§ Work instruction A
Retype the entries from the line containing "coordinates (642, 1868)." through the line containing "Looking at the image, I should click on (272, 1133).", including both of those lines.

*** Opening of Page extract ***

The coastal town of Swakopmund, also colonized by Germany, is beautiful, quiet, and quaint.
The streets are lined with sand and many of them with palm trees. This offers an interesting contrast with the straight lined modern buildings of the town. At any given intersection, as you look to the West, you see the Atlantic Ocean at the end of the street, and as you look South, you see golden sand dunes.
We spent our first afternoon exploring Swakopmund, although most of the shops were closed as it was Sunday, and the waterfront. When walking out to the jetty and along the beach it was extremely windy and slightly chilly.
It is safe to walk around town at night. We realized that this was the first time in 3.5 months that we had traveled from one place to another after sunset by foot. This freedom gave us the opportunity to scope out various restaurants for dinner. Seafood places were easy to come by, however other varieties of restaurants were more limited.
Walvis Bay is more of an industrial town, compared to Swakopmund, which is geared more towards tourists. The outer edge of town is where many residents live in metal or cement shacks. We could see many children dressed in school uniform heading off to school by foot and workers walking to work, many of them dressed in navy blue long pants and sleeved shirts. Some may be working at construction sites, building new homes closer to the waterfront, or others may work in the salt mine. Walvis Bay is home to one of the largest evaporating salt mines in the world, however it is still owned by South African and not Namibia.
The drive from Windhoek to Swakopmund was very scenic. Small and spread out bush trees fill the landscape in front of large distant hills for much of the way. As we approached Swakopmund the terrain became paler with sand and vegetation is scarce. Few habitants live between these two towns.
We began to understand the vastness of the sand dunes as we drove down to Walvis Bay from Swakopmund. It was a beautiful drive: sand dunes on our left and Atlantic Ocean on our right. Our guide Craig pointed out part of Dune 7, the seventh largest dune in the world in terms of area.
During one of our early days in Swakopmund, we decided to have a closer look at the nearby sand dunes. We walked past horse stables before reaching a large river bed. After crossing over, we were walking amongst beautiful sand dunes. In the wind, it was neat to see the ripple patterns left as the top layer of sand shifts. I was surprised at how colourful the vegetation was with greens and purples, albeit it was very brittle with dryness.

*** Close of Page extract ***
*** Opening of The records ***

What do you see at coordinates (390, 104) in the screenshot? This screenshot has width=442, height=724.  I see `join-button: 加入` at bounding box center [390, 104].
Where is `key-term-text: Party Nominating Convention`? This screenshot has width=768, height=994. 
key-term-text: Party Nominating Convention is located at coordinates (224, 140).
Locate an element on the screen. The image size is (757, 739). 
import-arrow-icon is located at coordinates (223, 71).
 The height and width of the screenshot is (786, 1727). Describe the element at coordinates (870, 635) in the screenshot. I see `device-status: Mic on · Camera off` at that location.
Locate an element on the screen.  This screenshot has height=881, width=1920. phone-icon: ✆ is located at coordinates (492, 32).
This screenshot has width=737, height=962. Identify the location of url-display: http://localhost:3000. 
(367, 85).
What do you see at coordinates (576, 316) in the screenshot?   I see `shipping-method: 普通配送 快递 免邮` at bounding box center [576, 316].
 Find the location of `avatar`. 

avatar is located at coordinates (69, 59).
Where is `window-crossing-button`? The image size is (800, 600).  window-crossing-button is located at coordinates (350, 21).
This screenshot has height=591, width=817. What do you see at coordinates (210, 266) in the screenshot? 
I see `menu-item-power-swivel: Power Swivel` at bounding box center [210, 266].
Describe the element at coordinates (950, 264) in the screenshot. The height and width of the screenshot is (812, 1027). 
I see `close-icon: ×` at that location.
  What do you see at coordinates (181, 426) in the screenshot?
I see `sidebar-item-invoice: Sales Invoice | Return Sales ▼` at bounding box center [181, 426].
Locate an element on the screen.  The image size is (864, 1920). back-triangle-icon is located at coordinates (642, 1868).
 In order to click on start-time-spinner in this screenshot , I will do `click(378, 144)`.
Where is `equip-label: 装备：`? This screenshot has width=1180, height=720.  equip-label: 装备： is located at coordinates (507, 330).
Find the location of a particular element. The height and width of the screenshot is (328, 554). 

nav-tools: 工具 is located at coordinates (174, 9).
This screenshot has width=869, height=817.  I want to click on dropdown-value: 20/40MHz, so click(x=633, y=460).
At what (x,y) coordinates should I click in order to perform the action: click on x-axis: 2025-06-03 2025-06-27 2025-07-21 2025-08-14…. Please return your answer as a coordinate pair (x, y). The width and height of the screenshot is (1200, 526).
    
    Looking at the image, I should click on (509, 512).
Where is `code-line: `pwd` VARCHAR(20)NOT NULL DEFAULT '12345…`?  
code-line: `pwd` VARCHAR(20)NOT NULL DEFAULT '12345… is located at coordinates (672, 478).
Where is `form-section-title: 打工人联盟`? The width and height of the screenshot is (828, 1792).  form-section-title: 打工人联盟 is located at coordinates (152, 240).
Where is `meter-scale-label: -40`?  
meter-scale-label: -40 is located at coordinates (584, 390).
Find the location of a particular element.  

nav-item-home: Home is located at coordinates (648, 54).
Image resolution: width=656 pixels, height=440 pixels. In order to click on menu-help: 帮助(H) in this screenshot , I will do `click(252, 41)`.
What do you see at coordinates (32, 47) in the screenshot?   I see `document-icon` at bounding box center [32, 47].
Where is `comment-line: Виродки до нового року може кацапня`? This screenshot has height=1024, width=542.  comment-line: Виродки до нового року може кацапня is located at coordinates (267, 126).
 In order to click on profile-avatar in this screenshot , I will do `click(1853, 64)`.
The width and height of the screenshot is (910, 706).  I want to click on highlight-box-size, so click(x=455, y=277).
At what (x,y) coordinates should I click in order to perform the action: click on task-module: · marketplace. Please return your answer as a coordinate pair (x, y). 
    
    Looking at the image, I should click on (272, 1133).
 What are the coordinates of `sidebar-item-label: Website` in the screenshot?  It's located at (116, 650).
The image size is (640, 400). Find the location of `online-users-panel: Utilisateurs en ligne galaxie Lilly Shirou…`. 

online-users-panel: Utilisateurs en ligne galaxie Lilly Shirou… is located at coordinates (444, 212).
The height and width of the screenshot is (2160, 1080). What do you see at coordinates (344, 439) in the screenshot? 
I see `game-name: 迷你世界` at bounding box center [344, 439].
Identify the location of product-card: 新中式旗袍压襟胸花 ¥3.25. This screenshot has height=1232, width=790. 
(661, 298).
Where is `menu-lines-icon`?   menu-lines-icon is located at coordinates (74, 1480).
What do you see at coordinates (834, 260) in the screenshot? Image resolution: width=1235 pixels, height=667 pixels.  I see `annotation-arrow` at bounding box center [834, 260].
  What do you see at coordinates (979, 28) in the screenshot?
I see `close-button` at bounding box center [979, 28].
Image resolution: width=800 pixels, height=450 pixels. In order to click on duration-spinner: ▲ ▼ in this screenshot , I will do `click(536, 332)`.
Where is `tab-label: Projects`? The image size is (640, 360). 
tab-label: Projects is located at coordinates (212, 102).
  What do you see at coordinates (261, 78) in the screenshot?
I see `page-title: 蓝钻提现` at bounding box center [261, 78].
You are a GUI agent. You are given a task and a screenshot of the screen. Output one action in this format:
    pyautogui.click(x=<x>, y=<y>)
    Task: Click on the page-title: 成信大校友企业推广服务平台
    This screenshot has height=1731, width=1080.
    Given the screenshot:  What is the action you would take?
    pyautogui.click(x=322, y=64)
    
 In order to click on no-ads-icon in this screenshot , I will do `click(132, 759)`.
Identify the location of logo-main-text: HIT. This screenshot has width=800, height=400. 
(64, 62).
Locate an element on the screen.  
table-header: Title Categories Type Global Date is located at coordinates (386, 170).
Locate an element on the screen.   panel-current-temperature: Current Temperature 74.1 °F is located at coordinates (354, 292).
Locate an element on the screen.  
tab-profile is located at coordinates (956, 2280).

*** Close of The records ***

§ Work instruction B
List every town named in the travel account about Swakopmund.

§ Response box A
Locate an element on the screen.  The image size is (864, 1920). back-triangle-icon is located at coordinates (642, 1868).
 In order to click on start-time-spinner in this screenshot , I will do `click(378, 144)`.
Where is `equip-label: 装备：`? This screenshot has width=1180, height=720.  equip-label: 装备： is located at coordinates (507, 330).
Find the location of a particular element. The height and width of the screenshot is (328, 554). 

nav-tools: 工具 is located at coordinates (174, 9).
This screenshot has width=869, height=817.  I want to click on dropdown-value: 20/40MHz, so click(x=633, y=460).
At what (x,y) coordinates should I click in order to perform the action: click on x-axis: 2025-06-03 2025-06-27 2025-07-21 2025-08-14…. Please return your answer as a coordinate pair (x, y). The width and height of the screenshot is (1200, 526).
    
    Looking at the image, I should click on (509, 512).
Where is `code-line: `pwd` VARCHAR(20)NOT NULL DEFAULT '12345…`?  
code-line: `pwd` VARCHAR(20)NOT NULL DEFAULT '12345… is located at coordinates (672, 478).
Where is `form-section-title: 打工人联盟`? The width and height of the screenshot is (828, 1792).  form-section-title: 打工人联盟 is located at coordinates (152, 240).
Where is `meter-scale-label: -40`?  
meter-scale-label: -40 is located at coordinates (584, 390).
Find the location of a particular element.  

nav-item-home: Home is located at coordinates (648, 54).
Image resolution: width=656 pixels, height=440 pixels. In order to click on menu-help: 帮助(H) in this screenshot , I will do `click(252, 41)`.
What do you see at coordinates (32, 47) in the screenshot?   I see `document-icon` at bounding box center [32, 47].
Where is `comment-line: Виродки до нового року може кацапня`? This screenshot has height=1024, width=542.  comment-line: Виродки до нового року може кацапня is located at coordinates (267, 126).
 In order to click on profile-avatar in this screenshot , I will do `click(1853, 64)`.
The width and height of the screenshot is (910, 706).  I want to click on highlight-box-size, so click(x=455, y=277).
At what (x,y) coordinates should I click in order to perform the action: click on task-module: · marketplace. Please return your answer as a coordinate pair (x, y). 
    
    Looking at the image, I should click on (272, 1133).

§ Response box B
Swakopmund, Walvis Bay, Windhoek